Rock Bottom Restaurant & Brewery, a 31-unit chain based in Louisville, Colo., has evolved its Fire Chief Ale promotion—which celebrates its 11th anniversary this year—into a food-and-beer event that acts a menu-testing program.

Rock Bottom added a special promotional menu about four years ago, which has increased customer traffic for the event, said Marilyn Davenport, director of marketing and corporate public relations.

During the first week of the current promotion, which began March 14 and was scheduled to end April 1, same-store sales were up 6 percent, Davenport said. Rock Bottom generally sees a 3-percent to 4-percent increase in sales during the promotion, she said, making it the strongest of the three national promotions the chain holds each year.
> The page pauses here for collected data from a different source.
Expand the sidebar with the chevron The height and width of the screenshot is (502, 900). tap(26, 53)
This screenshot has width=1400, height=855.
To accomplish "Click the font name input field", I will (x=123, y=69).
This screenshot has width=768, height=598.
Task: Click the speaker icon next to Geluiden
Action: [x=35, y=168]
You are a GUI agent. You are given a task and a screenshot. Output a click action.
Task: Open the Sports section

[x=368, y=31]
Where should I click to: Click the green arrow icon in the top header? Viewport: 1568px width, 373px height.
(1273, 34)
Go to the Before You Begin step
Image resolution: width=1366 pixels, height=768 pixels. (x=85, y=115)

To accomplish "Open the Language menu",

Since food was added to the event, two burgers from previous promotional menus sold so well that Rock Bottom added them to the permanent menu and now uses the promotion as a testing platform, Davenport said.

Among items on the current menu is a Fireman’s Brisket Plate, which has “really taken off,” she said. The chain is considering adding it to the fall menu.

“It’s been a great enhancement to have a beer and food coupling,” Davenport said. “Plus it allows us to showcase our food.”

The flagship promotion raises money for local fire departments or the charities they designate. More than $100,000 has been raised since the first promotion, which began as a way to showcase the chain’s handcrafted beer.

El Pollo Loco [4], based in Irvine, Calif., has promoted its Chicken Tamales during the Christmas holiday season for more than 10 years. The goal is get people into the store to buy other, higher-priced meals in addition to the $1.79 tamales, said chief marketing officer Karen Eadon. “We view the tamales as a supplement,” she said.

Last year, as the 360-unit chain promoted tamales as a hook to get customers into the restaurant, it also promoted its new gift cards and catering service.

Tamales are offered only during the holidays because “they are a very traditional Christmastime product, especially among Hispanic customers,” Eadon said. “And from a marketing standpoint, it makes it a lot easier to market them because there’s pent-up demand.”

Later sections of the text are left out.